◆ WHAT YOU ARE ASKED TO DO: Print, in exact form, the lines below from the one containing "Task: Open external Goals link icon" through the one containing "This screenshot has height=454, width=925.", and omit all others.

[AVAILABLE RECORDS — start]

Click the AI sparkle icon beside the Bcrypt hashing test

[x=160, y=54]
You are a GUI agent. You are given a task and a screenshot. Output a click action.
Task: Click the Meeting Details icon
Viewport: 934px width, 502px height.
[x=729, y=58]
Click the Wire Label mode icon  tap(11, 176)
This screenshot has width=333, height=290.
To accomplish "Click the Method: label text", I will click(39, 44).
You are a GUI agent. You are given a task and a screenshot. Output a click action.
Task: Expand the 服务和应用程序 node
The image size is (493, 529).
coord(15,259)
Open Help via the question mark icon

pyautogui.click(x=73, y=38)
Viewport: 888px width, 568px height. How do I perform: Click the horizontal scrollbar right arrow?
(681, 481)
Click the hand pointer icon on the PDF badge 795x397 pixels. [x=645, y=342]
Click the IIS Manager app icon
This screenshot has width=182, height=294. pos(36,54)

[AVAILABLE RECORDS — finish]
[AVAILABLE RECORDS — start]

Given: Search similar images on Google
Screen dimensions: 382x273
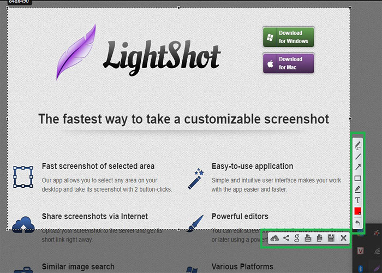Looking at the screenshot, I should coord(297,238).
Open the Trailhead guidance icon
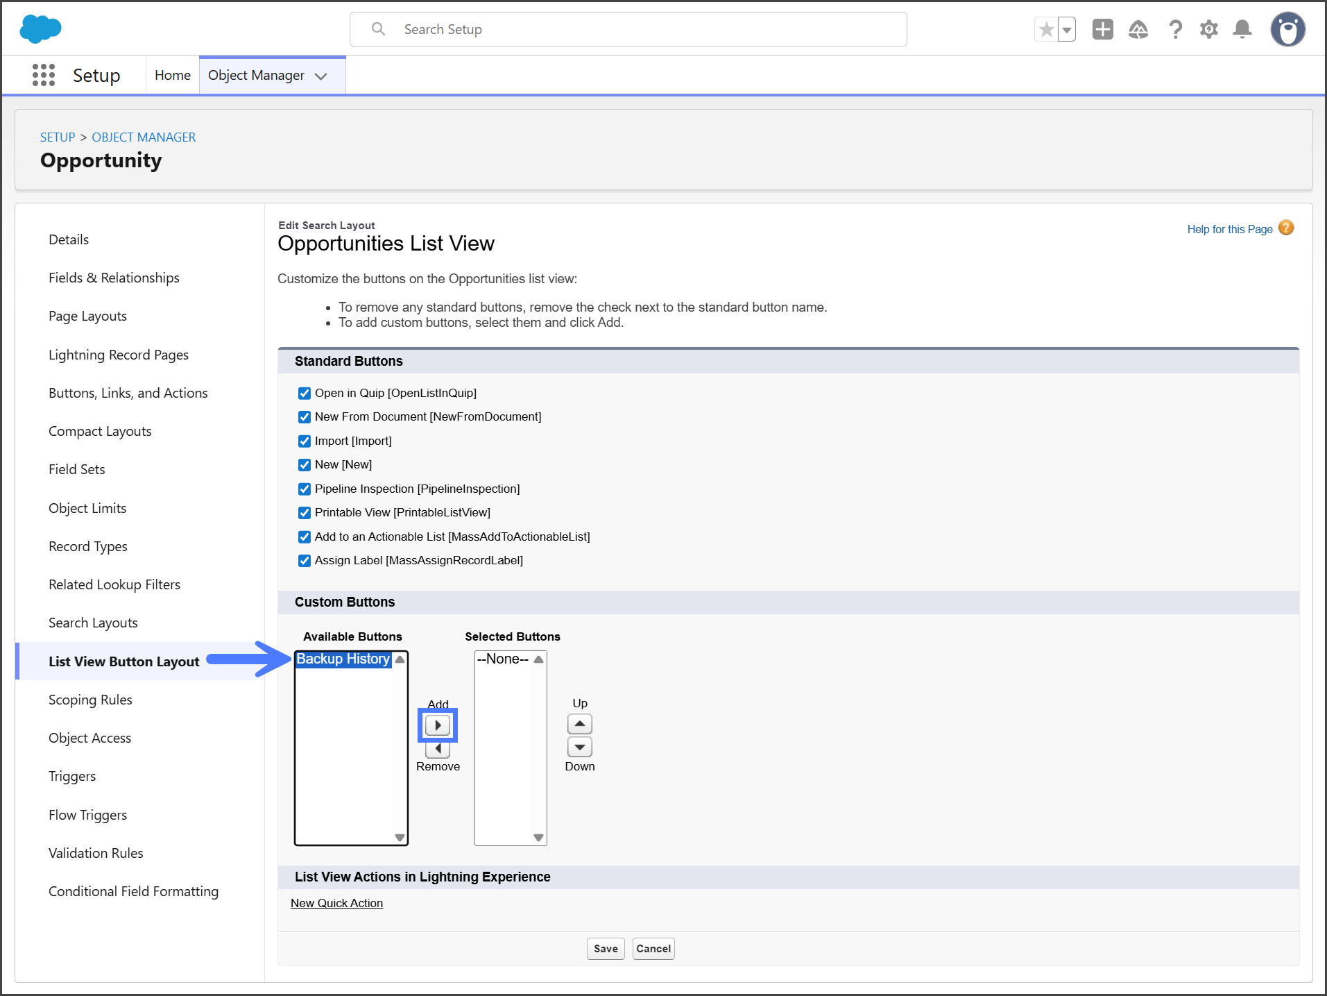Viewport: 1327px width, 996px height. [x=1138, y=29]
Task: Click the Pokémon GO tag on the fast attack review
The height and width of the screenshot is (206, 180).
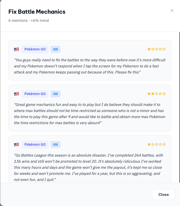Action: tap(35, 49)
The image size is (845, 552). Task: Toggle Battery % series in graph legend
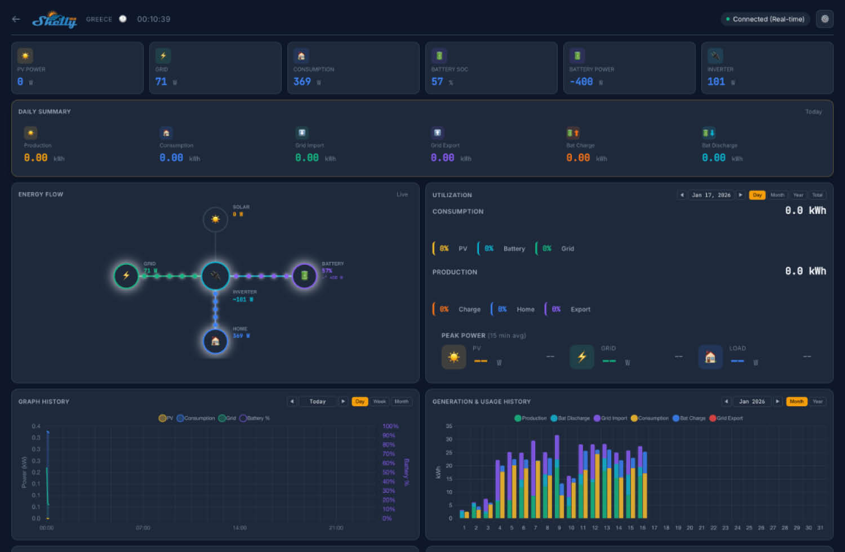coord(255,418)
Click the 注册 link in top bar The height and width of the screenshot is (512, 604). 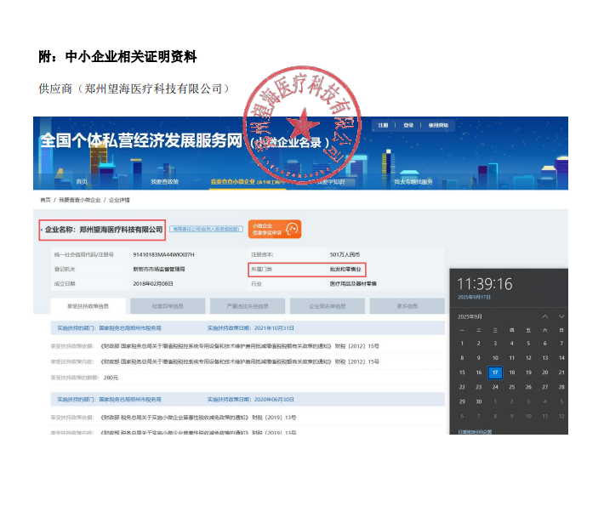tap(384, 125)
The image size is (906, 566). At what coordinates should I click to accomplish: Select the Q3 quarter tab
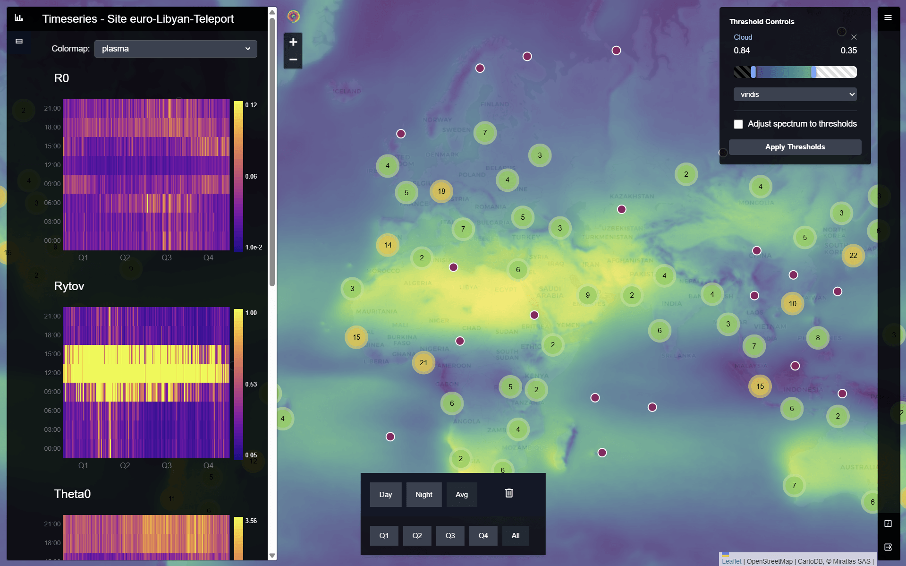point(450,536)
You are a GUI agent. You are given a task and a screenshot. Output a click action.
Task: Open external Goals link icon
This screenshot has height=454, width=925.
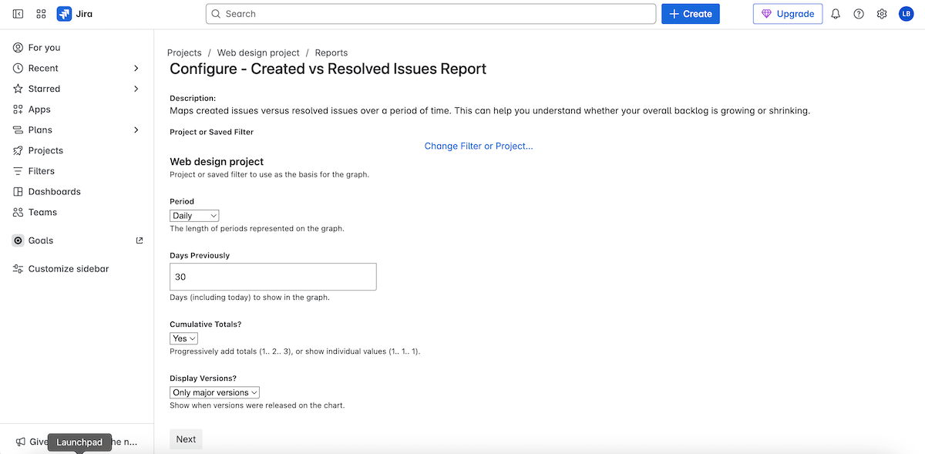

[AVAILABLE RECORDS — finish]

◆ TASK SOLUTION:
Task: Open external Goals link icon
This screenshot has height=454, width=925.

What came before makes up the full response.